CONTEXT In 2006’s The Failure of Knowing (Ambrosino Gallery). The installation was a still sequence where a sleeping person’s dreams became visible. I came to imagine a character, an obsessive artist, in the bed-ridden symbolic aftermath of creating 913 books one by one, page by page; each page drawn, scribbled, painted and written on. In this piece he or she has come to suspect that you, we, can never really know things; that the human condition is shaped by illusions, illogic, and a tragic need for order.
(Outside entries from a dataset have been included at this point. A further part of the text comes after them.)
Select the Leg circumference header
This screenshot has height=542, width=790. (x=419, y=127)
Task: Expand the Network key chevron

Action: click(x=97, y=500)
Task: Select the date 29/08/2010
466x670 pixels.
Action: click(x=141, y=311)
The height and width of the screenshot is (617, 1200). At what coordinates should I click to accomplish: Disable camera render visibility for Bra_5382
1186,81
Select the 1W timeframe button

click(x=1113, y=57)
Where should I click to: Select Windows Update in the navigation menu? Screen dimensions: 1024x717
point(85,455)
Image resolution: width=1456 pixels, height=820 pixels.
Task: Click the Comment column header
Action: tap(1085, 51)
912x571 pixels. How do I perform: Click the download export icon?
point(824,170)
In 2008’s (NEGATIVE SPACE) (2020 Projects, Miami) I began branching out the meta narrative of my work (always underlying themes of The Human Condition filtered as a conversation with the sociopolitical factors of any given day,) This installation was conceived as an unravelling of a story derived from a painting. In this painting, dark paranormal and hermeneutic undertones guide the viewer more complexly into the headspace of the protagonists within the work. The viewer is given the task of solving a puzzle where the metaphysical properties of electricity, the transmutation of solids to fire, and notion that “nothing” can become “something”, are more than forensic clues for solving a mystery.
Continuing the novel that my larger body of work is becoming, 2009’s This is Nowhere (Hollywood Art & Culture Center) put the viewer into the role of watcher. This is Nowhere is a multimedia installation that shifts our regular vantage point and perspective making the viewer look down at a surrounding landscape, as if aloft. The viewer is placed neither here nor there: between floating photographs of clouds, a sectioned metropolis of buildings in the snow, and a painted island, where human dramas unfold and crowds gather to document events for unspecified reasons. A 14 minute looped video projected above and onto the small city cycles between night and day, mediating a dark urban cacophony with a ghostly wind in the blue sky.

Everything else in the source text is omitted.